"Use minimalism to achieve clarity. While you are writing, ask yourself: is it possible to preserve my original message without that punctuation mark, that word, that sentence, that paragraph or that section?"
This echoes advice I first read in Strunk & White. It remains the most actionable tip for better writing I'm aware of, technical or otherwise.
Aside: I consider McCarthy's residency at SFI an ideal job
When I read papers I often think: if only the author had the space here to write two sentences instead of one, then perhaps I would immediately understand what they are trying to say.
Oh, that's the only way to write a good paper - first you write 1.5x pages to figure out what you want to say, and then, with this knowledge, you replace entite confusing paragraphs with short sentences focused on exactly that. When i don't know how to express an idea, i ask myself "-so what idea are you trying to communicate? -well, that XYZ holds -if so, just go ahead write literally that!"
"Use minimalism to achieve clarity. While you are writing, ask yourself: is it possible to preserve my original message without that punctuation mark, that word, that sentence, that paragraph or that section?"
This is rich, coming from the guy that spends multiple paragraphs describing an empty ditch in the desert.
Sorry, but he takes it too far. McCarthy's omission of punctuation makes his books difficult to understand who is saying what, and a challenge to follow especially with dialogue. The Road and No Country for Old Men both do not contain quotation marks for speech, and he omits the common speech tags like "he said" or "she exclaimed" which makes it a challenge to know who is saying what. It is a choice and the art form he's choosing, but is far from writing for clarity.
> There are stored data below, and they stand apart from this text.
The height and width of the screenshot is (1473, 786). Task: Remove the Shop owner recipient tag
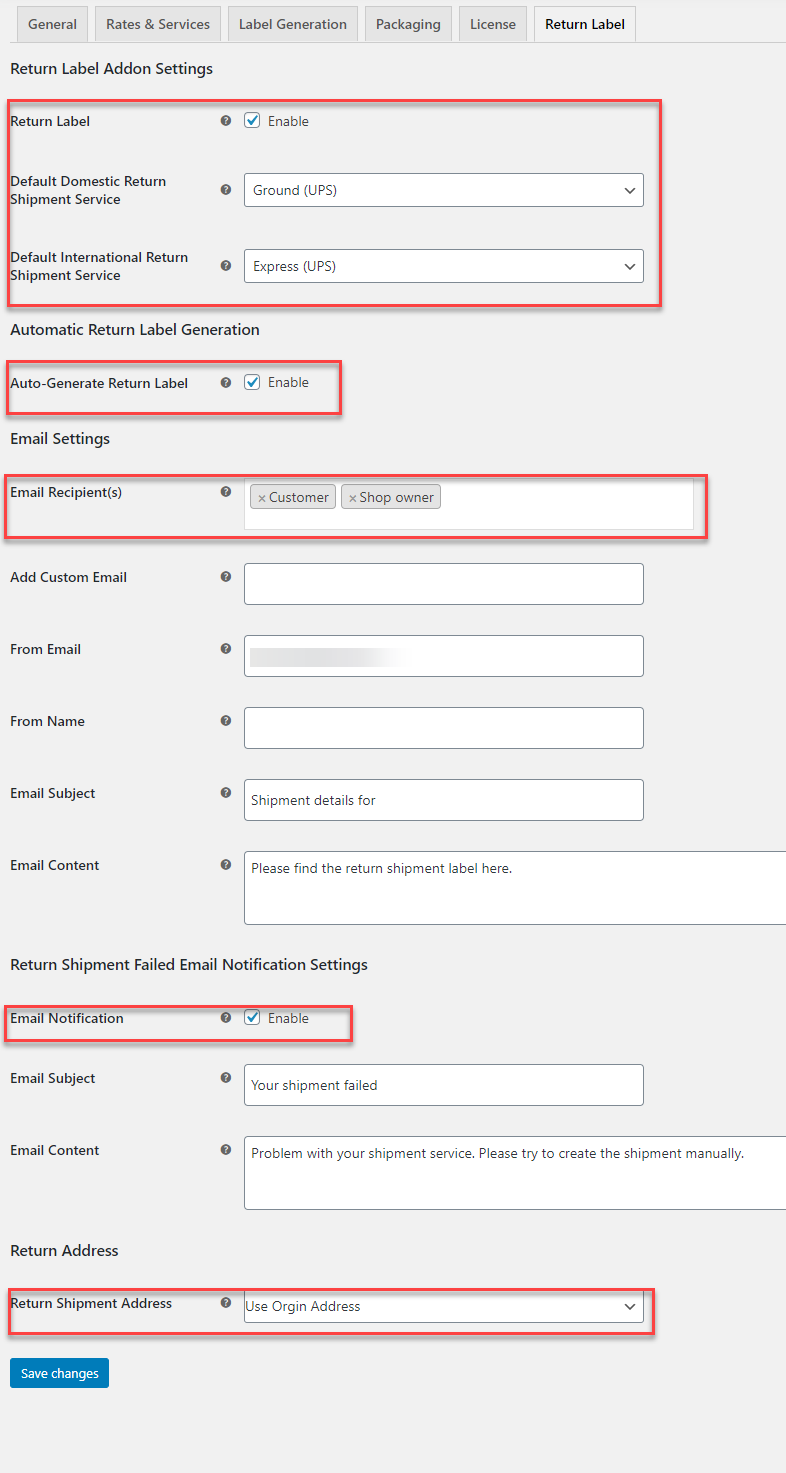point(352,498)
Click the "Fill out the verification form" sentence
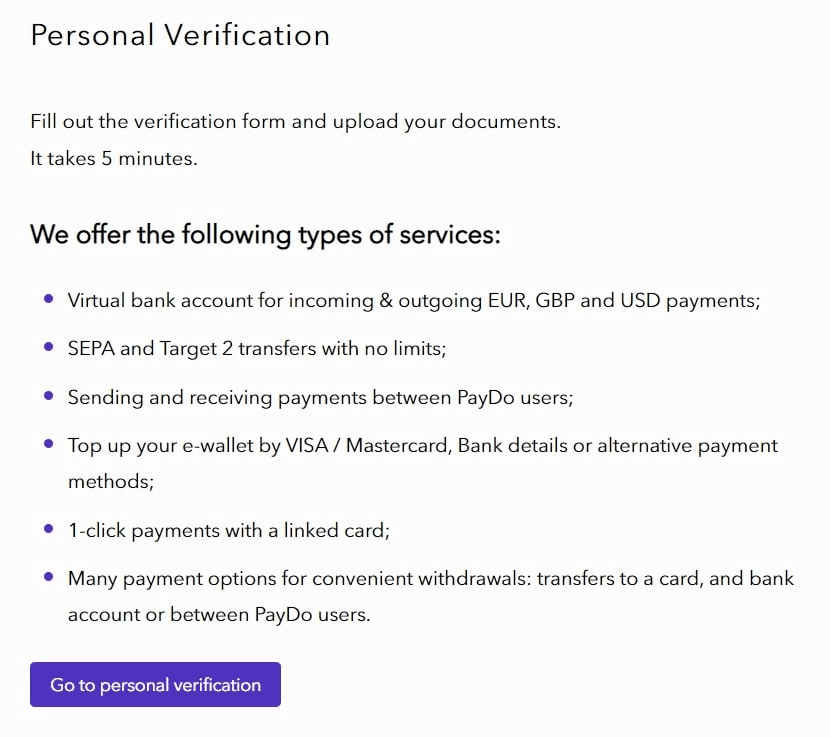Screen dimensions: 830x737 coord(295,122)
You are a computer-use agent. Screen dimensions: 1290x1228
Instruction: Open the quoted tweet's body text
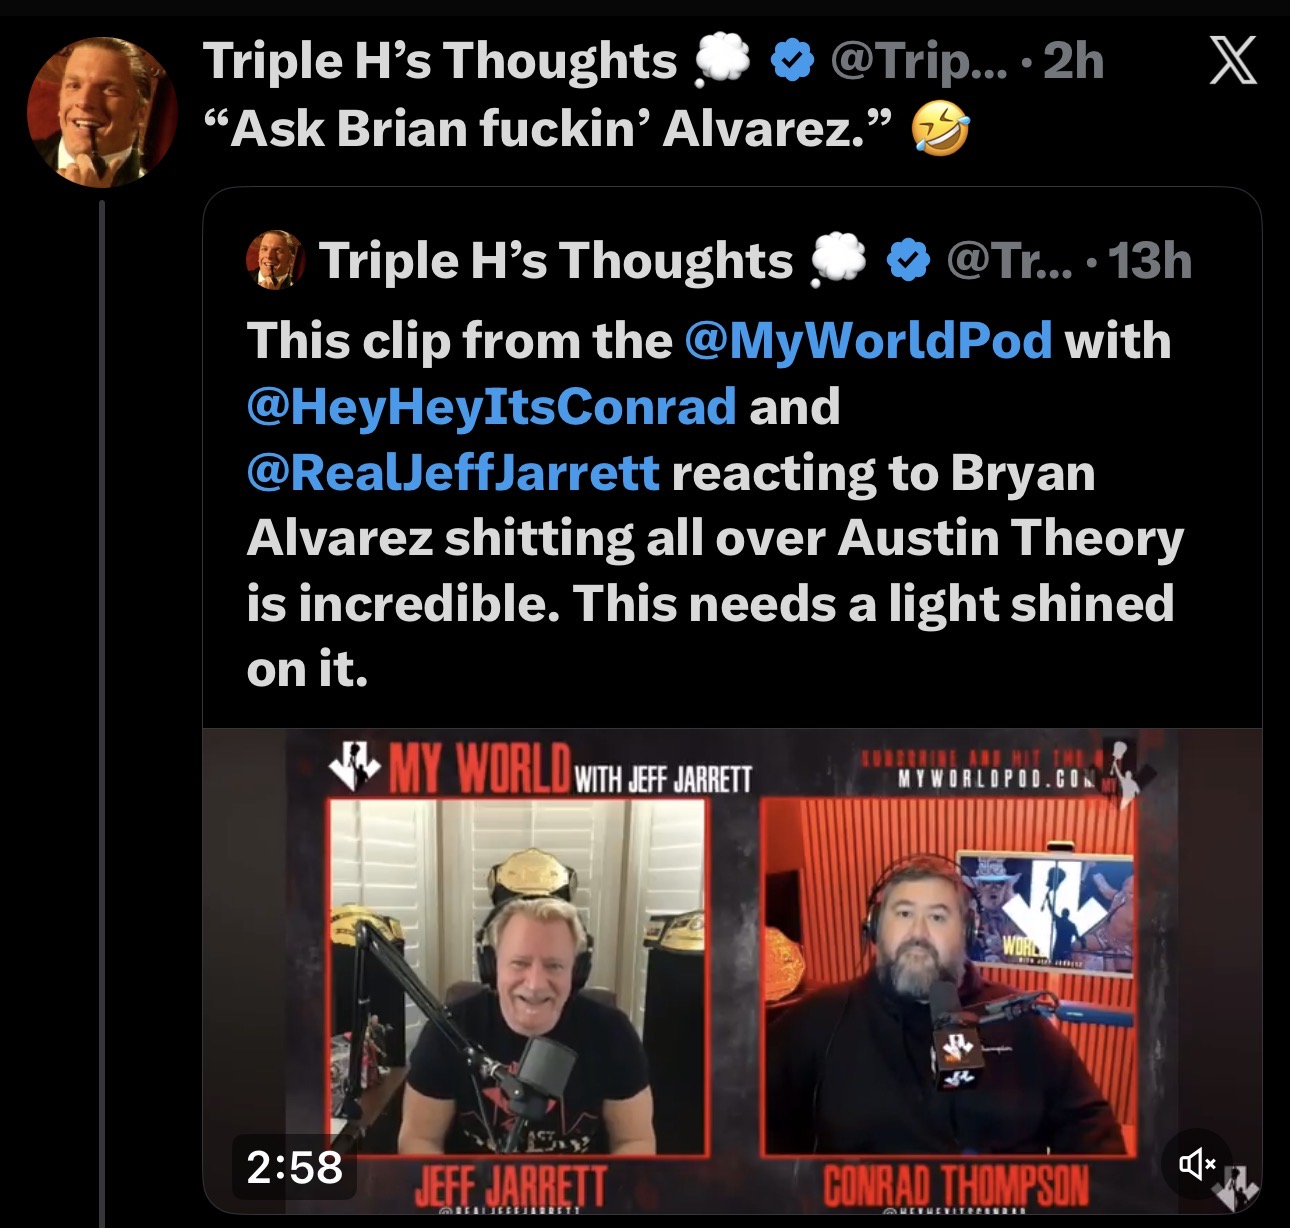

I would assume that his suggestions for clarity in "scientific papers" and his literary style don't overlap all that much to infer the former from the later.
I recently read Blood Meridian, the only one of his books I've read. I agree this was a bit jarring and confusing at the start, but I got used to it by the end.
Though I haven't read any scientific papers, so can't comment on those.
I agree about clarity, so this is just an aside but that's what makes it a fun experience for me. It's unlike reading anyone else (although I haven't read many authors). I'd say no country for old men was still pretty straightforward, but I had to re-read sentences and whole paragraphs with blood meridian.
The work makes it worth it, makes it that much more rewarding to me personally. It's like choosing to play a difficult videogame, because you know once you overcome it, it'll be great.
> The Road and No Country for Old Men both do not contain quotation marks for speech, and he omits the common speech tags like "he said" or "she exclaimed" which makes it a challenge to know who is saying what.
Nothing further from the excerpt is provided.